Employers who maintain grooming or personal appearance standards in their workplaces should take particular note of the protections afforded employees under the Maryland CROWN Act.  Effective on October 1, 2020, the CROWN Act prohibits employers from discriminating against individuals on the basis of “certain traits associated with race, including hair texture and certain hairstyles.”  The statute specifically includes protection for “braids, twists, and locks,” as well as “hair texture, afro hairstyles, and protective hairstyles.”

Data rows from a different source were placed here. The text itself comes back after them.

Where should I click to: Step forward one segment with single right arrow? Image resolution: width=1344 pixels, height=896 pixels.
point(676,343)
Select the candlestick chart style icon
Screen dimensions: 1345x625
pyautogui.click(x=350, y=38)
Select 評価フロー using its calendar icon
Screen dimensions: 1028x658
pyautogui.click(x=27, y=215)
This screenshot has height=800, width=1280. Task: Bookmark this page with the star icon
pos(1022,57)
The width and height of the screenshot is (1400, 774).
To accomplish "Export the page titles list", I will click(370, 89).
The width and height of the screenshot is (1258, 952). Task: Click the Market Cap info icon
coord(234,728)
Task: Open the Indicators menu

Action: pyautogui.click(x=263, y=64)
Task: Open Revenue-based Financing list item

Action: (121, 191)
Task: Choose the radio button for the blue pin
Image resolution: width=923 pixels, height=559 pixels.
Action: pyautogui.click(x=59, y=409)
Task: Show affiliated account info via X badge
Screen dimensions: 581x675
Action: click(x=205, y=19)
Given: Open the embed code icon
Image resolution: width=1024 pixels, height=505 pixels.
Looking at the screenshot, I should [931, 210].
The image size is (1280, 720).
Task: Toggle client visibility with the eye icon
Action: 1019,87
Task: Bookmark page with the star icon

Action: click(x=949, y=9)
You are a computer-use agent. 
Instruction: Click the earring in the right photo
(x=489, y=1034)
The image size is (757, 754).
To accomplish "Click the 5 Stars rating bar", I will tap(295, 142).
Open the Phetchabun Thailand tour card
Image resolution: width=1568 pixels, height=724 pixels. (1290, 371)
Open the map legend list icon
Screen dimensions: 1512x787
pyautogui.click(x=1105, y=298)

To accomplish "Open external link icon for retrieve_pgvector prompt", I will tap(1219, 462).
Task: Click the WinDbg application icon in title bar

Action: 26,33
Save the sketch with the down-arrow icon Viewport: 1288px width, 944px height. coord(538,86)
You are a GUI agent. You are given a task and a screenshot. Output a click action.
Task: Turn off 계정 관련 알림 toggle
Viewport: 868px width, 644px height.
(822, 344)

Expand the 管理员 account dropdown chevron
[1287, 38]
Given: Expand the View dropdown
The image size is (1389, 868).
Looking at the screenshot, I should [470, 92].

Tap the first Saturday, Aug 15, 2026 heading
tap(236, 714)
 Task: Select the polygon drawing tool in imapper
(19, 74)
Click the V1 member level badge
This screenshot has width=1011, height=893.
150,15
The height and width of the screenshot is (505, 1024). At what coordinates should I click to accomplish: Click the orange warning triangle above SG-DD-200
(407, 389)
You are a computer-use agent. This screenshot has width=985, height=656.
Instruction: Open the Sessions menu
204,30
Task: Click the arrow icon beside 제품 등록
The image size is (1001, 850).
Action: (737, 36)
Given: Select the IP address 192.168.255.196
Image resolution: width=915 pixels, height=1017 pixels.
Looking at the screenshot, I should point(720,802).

  1. Revisions to Maryland’s Equal Pay for Equal Work Law

Maryland recently revised its Equal Pay for Equal Work law in an effort to promote pay transparency and equal pay standards.  As of October 1, 2020, Maryland law prohibits employers from retaliating against employees who inquire about their own wages.  Specifically, employers may not prevent employees from discussing their wages with other employees, nor can employers “take any adverse employment action” against employees who do so.

The revised law also bars employers from inquiring about job applicants’ wage histories in making decisions about employment or initial pay.  Rather, employers must provide “wage range” information to job applicants upon their request.  Accordingly, employers should ensure that they do not request wage histories from job applicants or their current or former employers, and that wage range information is available to job applicants who request it.

  1. Changes to Maryland’s Mini-WARN Act

On October 1, 2020, the Maryland legislature made substantial changes to its Worker Adjustment and Retraining Notification Act (“mini-WARN Act”).  Previously, employers did not have to provide advance notice of employee layoffs.  The revised mini-WARN Act, however, imposes mandatory notice requirements on certain employers.  Specifically, employers with at least 50 employees and who operate an industrial, commercial, or business enterprise must provide 60 days’ written notice before implementing a “reduction in operations.”  A reduction in operations occurs when an employer relocates part of its operations from one workplace to another or shuts down a portion of its operations, which reduces the number of employees by the greater of at least 25% or at least 15 employees, over any three-month period.  Employers should note, however, that the law’s mandatory notice requirements do not apply to certain reductions in operations, such as those that occur at construction sites or other temporary workplaces.